Victim blaming is when the person who the victim is speaking to asks questions or say things which imply that the victim could have done more to protect themselves and could have, in some way, stopped their abuse. Victims, like the one in the highly reported Stanford rape case, report being asked questions such as:

  • How much were you drinking?woman thinking about victim blaming
  • Why did you drink alcohol at all?
  • Do you normally drink that much?
  • How often do you “party”?
  • Have many sexual partners have you had?
  • Do you have a history of cheating on your significant other?

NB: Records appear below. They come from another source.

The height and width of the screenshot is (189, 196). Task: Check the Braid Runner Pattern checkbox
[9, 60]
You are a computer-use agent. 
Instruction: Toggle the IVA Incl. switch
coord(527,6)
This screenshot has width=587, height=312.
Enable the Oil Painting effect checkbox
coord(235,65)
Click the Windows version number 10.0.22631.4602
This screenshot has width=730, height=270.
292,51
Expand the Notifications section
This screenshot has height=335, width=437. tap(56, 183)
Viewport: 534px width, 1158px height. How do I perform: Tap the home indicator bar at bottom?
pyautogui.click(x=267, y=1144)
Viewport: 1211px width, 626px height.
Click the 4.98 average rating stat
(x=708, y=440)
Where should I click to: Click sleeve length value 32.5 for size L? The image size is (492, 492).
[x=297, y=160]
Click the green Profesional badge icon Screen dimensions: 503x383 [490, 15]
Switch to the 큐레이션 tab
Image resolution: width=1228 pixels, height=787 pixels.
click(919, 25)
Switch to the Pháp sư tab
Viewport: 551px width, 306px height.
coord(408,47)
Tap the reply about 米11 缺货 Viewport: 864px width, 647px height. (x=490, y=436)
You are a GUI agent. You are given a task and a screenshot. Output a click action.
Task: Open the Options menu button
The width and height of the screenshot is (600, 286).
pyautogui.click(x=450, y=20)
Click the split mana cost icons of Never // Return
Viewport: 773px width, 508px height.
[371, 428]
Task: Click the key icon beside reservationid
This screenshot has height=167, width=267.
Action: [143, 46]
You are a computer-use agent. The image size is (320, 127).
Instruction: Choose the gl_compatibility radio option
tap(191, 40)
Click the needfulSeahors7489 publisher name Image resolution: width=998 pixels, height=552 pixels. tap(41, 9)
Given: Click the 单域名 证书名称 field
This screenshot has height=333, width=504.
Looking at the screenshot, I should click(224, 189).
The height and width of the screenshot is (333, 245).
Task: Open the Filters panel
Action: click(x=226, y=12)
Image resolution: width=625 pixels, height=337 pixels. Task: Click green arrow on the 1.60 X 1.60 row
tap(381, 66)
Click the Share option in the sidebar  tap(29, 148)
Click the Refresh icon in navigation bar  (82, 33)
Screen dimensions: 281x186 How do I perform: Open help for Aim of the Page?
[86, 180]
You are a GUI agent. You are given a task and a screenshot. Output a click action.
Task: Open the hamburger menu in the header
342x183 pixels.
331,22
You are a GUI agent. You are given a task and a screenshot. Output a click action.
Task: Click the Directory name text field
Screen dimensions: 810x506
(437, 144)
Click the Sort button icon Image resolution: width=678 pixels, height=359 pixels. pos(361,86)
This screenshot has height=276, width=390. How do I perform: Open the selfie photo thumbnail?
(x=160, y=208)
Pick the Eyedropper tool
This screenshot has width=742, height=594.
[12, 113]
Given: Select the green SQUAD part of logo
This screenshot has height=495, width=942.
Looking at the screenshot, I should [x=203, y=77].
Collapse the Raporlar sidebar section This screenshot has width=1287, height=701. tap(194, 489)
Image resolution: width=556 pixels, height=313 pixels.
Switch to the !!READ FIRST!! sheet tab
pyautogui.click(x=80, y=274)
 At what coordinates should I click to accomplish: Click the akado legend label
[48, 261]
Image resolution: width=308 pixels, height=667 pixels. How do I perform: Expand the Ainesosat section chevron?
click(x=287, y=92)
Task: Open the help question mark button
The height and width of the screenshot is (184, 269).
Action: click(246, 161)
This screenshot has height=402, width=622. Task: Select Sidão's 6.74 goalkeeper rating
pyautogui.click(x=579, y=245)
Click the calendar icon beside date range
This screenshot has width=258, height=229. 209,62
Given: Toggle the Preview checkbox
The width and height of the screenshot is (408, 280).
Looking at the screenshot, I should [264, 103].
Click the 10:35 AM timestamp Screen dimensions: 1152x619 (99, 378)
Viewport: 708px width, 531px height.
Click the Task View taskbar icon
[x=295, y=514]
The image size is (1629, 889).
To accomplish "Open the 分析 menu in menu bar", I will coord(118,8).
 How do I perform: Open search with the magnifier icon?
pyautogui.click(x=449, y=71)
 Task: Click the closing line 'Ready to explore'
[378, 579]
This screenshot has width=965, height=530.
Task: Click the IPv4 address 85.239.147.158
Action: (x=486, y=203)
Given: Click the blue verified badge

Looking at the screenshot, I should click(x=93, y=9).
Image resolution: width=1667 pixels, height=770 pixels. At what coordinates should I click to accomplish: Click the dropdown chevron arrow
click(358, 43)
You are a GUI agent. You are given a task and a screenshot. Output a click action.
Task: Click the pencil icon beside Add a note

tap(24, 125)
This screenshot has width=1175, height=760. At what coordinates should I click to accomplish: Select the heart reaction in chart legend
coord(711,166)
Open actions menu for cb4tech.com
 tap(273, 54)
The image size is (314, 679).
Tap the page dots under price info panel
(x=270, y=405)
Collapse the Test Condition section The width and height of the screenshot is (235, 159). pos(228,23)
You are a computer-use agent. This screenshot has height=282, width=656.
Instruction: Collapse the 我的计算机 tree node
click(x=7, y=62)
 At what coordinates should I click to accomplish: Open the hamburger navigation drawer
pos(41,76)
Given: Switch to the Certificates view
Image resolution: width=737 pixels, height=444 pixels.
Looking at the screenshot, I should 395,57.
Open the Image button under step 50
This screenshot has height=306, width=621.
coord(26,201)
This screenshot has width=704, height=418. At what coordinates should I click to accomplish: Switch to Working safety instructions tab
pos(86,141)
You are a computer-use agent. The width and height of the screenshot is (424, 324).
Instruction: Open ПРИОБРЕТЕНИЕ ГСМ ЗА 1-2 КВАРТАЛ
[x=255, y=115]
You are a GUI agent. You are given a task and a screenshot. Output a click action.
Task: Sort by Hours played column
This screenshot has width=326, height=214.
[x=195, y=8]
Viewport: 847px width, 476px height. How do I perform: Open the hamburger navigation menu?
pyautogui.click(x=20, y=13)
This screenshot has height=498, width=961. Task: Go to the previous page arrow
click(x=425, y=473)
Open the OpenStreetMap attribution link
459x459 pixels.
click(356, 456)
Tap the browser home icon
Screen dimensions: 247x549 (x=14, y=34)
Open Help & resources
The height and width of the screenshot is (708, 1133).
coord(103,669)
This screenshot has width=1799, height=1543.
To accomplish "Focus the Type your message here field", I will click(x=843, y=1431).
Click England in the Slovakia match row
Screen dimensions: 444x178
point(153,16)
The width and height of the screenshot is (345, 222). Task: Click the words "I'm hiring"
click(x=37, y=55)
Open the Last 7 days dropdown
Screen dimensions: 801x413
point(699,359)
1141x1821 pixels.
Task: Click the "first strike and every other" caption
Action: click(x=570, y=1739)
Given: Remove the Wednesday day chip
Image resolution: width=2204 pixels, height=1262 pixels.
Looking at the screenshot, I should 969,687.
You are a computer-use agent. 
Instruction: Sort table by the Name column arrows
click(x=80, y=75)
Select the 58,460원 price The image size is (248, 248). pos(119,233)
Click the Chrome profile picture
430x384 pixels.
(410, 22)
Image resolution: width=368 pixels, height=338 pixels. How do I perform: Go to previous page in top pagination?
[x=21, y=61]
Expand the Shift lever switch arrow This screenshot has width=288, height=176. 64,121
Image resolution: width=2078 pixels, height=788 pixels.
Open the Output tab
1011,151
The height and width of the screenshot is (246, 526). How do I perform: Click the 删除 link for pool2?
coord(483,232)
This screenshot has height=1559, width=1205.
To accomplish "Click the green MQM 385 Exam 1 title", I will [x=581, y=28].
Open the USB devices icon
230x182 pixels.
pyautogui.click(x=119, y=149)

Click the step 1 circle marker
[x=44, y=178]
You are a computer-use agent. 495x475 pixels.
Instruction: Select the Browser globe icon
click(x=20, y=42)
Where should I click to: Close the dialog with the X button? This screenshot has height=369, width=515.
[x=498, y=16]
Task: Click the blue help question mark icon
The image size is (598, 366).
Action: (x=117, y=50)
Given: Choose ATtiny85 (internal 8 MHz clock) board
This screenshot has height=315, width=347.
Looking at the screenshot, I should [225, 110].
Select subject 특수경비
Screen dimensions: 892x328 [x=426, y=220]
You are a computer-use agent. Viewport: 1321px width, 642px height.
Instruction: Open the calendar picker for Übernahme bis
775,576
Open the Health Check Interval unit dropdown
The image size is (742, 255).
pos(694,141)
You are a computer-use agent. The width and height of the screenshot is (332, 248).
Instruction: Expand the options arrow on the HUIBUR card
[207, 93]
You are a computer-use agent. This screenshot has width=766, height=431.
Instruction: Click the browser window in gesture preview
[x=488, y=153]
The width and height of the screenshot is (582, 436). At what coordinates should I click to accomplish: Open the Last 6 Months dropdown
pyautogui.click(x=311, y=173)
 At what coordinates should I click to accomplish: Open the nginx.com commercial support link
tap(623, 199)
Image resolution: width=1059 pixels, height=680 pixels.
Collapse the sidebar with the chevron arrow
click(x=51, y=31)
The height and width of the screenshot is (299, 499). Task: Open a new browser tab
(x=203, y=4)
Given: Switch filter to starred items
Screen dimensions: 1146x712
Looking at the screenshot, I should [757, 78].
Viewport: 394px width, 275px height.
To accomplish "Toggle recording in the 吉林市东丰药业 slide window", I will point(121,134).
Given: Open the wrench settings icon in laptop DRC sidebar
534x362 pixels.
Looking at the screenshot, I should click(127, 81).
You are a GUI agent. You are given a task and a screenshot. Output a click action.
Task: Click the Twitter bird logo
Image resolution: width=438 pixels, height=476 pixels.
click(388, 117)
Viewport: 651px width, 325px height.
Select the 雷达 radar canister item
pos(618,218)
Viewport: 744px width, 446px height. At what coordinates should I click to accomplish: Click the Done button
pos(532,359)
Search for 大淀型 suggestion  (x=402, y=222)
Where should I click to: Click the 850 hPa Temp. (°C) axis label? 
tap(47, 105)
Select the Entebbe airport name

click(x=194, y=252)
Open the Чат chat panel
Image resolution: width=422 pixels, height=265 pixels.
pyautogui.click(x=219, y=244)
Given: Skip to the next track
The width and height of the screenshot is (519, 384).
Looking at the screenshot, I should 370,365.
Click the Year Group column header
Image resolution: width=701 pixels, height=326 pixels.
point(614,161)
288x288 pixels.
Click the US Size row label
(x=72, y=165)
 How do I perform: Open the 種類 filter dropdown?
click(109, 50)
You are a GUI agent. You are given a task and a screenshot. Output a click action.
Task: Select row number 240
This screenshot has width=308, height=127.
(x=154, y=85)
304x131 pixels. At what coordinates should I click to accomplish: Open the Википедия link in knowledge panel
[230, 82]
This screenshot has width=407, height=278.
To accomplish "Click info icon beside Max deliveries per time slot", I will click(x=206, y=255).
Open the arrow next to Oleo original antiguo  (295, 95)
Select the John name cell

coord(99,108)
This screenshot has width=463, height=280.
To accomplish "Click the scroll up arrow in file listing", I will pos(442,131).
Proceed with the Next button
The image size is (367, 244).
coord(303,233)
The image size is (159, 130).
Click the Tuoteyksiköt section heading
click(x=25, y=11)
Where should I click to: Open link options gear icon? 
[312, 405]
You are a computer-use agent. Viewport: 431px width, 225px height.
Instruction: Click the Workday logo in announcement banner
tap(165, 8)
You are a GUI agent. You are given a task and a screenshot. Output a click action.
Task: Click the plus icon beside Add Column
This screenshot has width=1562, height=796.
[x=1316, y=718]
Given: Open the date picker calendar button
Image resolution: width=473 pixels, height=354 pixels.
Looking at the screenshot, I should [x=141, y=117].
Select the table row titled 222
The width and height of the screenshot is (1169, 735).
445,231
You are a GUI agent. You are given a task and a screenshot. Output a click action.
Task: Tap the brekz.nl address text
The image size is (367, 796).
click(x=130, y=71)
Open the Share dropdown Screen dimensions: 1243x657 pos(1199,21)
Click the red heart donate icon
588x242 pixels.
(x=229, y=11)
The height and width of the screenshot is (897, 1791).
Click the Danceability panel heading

  • What were you wearing?
  • Did you scream?
  • Did you actually tell them no?
  • Why were you out late at night?
  • Did you flirt with them?
  • Did you lead them on and let them think it was ok to touch you?

The bottom line is that it doesn’t matter what a person is wearing, how much they have had to drink or eat, what time of day it was,  or who they were with before, during, or after the attack – sexual assault is never the victim’s fault.